If you aren’t sure if a question is appropriate or not, look it up on the internet. That way, you can save your embarrassment for yourself as you realize that of course autistic people have bellybuttons, and you won’t make anyone uncomfortable by accident.

Set boundaries as needed.
Since autistic people may not always pick up on social cues, you might have to be explicit, rather than dropping hints. Here are several things you can say to compassionately and politely set a boundary: “It’s been nice talking about cats, but I’m a little tired of the subject right now. Could we talk about school or something else instead, and talk more about cats later?”
“I need to go work on a project now, okay? I’ll see you at dinner.”
“Well, I’d better hurry, so I won’t be late for my meeting. Catch you later!”
“I need some alone time right now.”

Listen to them.
Sometimes, people around an autistic person get caught up in therapies and training, to the point that they forget that the autistic person is a person with thoughts and emotions. Give your friend a chance to be understood.

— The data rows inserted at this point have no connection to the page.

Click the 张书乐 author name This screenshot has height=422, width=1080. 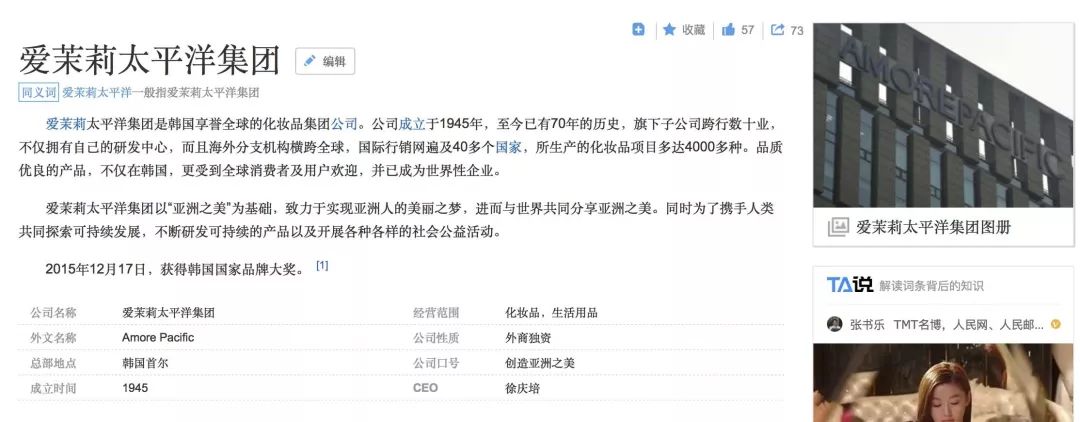click(866, 324)
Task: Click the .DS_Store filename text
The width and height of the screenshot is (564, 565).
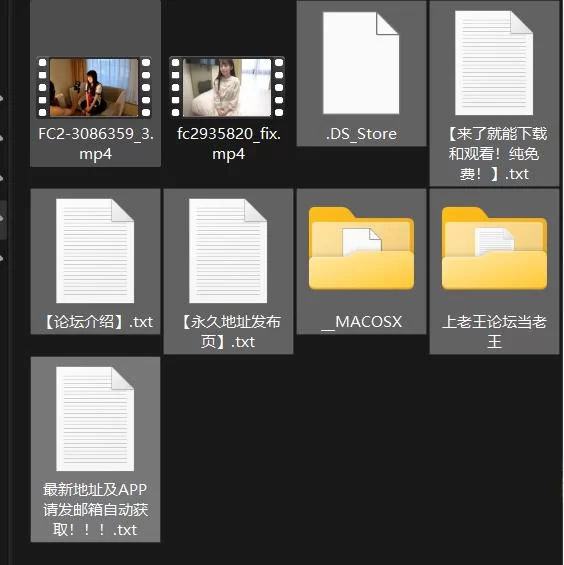Action: 361,134
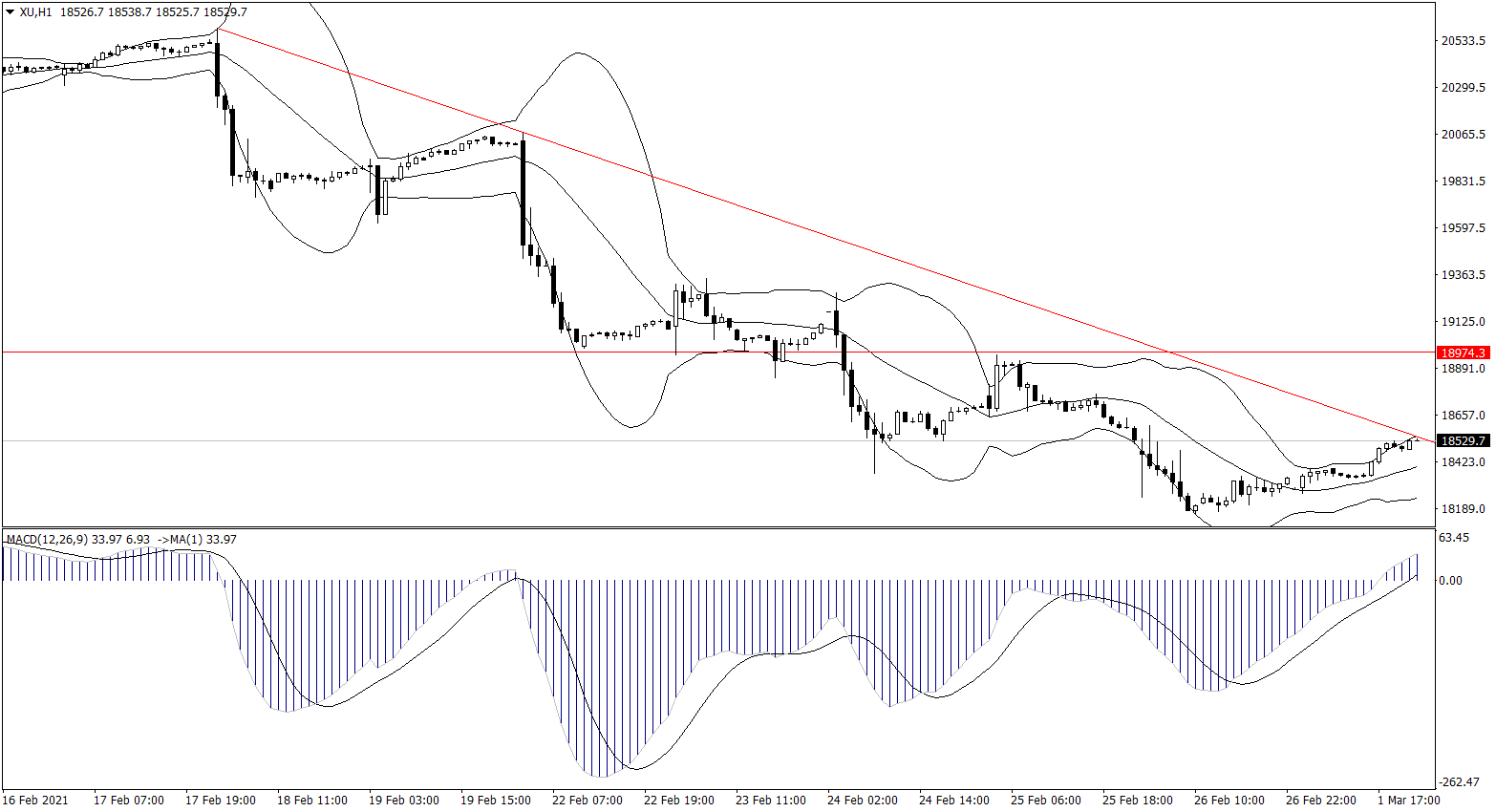Image resolution: width=1496 pixels, height=812 pixels.
Task: Click the 17 Feb 19:00 time label
Action: click(x=221, y=801)
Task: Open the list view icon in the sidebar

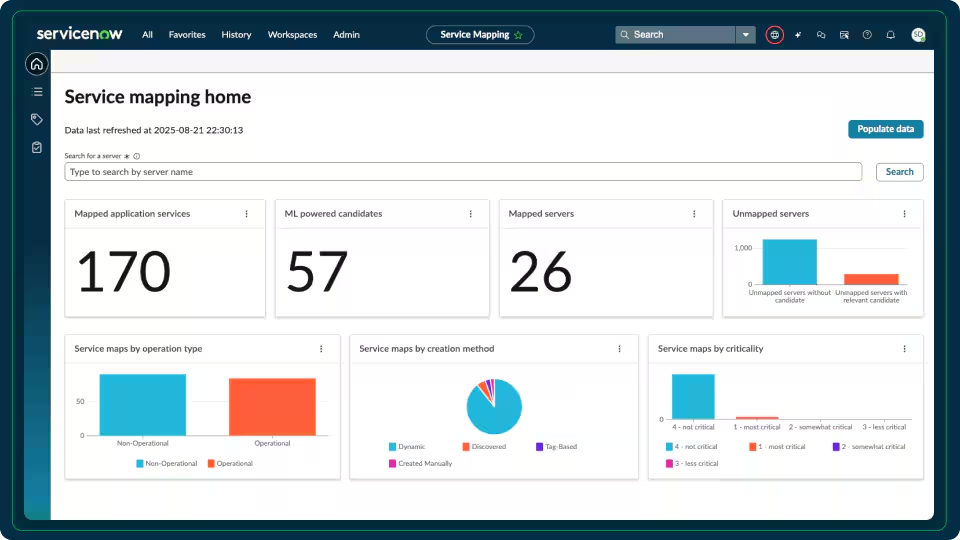Action: (37, 92)
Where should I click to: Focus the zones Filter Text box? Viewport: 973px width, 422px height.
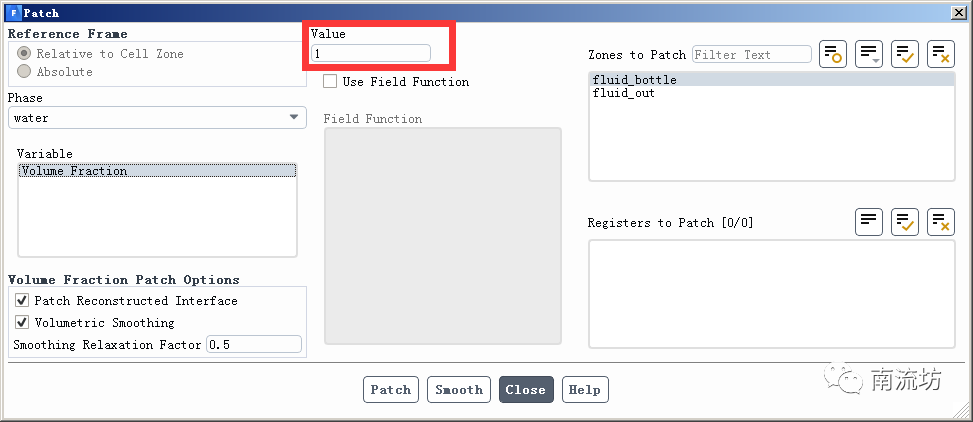click(x=751, y=54)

Be direct when you need to finish a conversation (if needed).
If you want to leave or do something else, it’s best to be polite and clear.
Politely get their attention and explain that you have to go.
Autistic people may miss subtle signs that you want to leave. If you’re talking about something that doesn’t interest them, they might not know how to change the subject or let you know that they’d rather go do something else. If they act abrupt or leave unexpectedly, brush it off. They probably didn’t mean any harm by it.

Appreciate them for who they are.
It’s too common for organizations and non-autistic people to treat autism like a blight or disease that must be “cured.” As this goes for many other mental health conditions.
Most autistic people just want to be loved, autism and all, and treated like equal human beings. Showing unconditional acceptance means the world to them.